Task to complete ::
Repeat the records below, swapping "GUI agent" for "UI agent" wherever it occurs, with everything else left unchanged.

(Entries on target coordinates)
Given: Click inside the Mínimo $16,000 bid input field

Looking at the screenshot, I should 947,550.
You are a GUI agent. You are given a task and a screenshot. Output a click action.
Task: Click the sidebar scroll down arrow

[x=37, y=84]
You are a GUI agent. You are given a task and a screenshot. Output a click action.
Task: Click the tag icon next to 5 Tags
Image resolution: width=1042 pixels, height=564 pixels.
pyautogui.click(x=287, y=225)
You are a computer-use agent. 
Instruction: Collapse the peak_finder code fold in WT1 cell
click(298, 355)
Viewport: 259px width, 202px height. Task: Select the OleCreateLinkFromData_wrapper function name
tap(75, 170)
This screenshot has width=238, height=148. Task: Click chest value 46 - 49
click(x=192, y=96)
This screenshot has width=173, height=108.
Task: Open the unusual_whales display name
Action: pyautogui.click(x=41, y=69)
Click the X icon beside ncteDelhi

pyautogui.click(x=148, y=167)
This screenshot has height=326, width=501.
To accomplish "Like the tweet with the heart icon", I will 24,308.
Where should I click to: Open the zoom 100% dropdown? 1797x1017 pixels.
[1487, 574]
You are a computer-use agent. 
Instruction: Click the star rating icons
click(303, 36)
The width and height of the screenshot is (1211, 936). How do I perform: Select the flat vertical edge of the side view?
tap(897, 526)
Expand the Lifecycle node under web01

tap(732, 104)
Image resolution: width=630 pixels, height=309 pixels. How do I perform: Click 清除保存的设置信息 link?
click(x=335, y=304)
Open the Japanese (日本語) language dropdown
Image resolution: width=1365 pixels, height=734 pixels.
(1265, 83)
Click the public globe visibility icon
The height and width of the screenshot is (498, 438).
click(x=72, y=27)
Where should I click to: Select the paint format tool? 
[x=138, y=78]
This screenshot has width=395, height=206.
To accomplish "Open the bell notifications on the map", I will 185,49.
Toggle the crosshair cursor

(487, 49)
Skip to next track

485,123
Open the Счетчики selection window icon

Worked answer ::
Given: Click inside the Mínimo $16,000 bid input field

Looking at the screenshot, I should 947,550.
You are a UI agent. You are given a task and a screenshot. Output a click action.
Task: Click the sidebar scroll down arrow

[x=37, y=84]
You are a UI agent. You are given a task and a screenshot. Output a click action.
Task: Click the tag icon next to 5 Tags
Image resolution: width=1042 pixels, height=564 pixels.
pyautogui.click(x=287, y=225)
You are a computer-use agent. 
Instruction: Collapse the peak_finder code fold in WT1 cell
click(298, 355)
Viewport: 259px width, 202px height. Task: Select the OleCreateLinkFromData_wrapper function name
tap(75, 170)
This screenshot has width=238, height=148. Task: Click chest value 46 - 49
click(x=192, y=96)
This screenshot has width=173, height=108.
Task: Open the unusual_whales display name
Action: pyautogui.click(x=41, y=69)
Click the X icon beside ncteDelhi

pyautogui.click(x=148, y=167)
This screenshot has height=326, width=501.
To accomplish "Like the tweet with the heart icon", I will 24,308.
Where should I click to: Open the zoom 100% dropdown? 1797x1017 pixels.
[1487, 574]
You are a computer-use agent. 
Instruction: Click the star rating icons
click(303, 36)
The width and height of the screenshot is (1211, 936). How do I perform: Select the flat vertical edge of the side view?
tap(897, 526)
Expand the Lifecycle node under web01

tap(732, 104)
Image resolution: width=630 pixels, height=309 pixels. How do I perform: Click 清除保存的设置信息 link?
click(x=335, y=304)
Open the Japanese (日本語) language dropdown
Image resolution: width=1365 pixels, height=734 pixels.
(1265, 83)
Click the public globe visibility icon
The height and width of the screenshot is (498, 438).
click(x=72, y=27)
Where should I click to: Select the paint format tool? 
[x=138, y=78]
This screenshot has width=395, height=206.
To accomplish "Open the bell notifications on the map", I will 185,49.
Toggle the crosshair cursor

(487, 49)
Skip to next track

485,123
Open the Счетчики selection window icon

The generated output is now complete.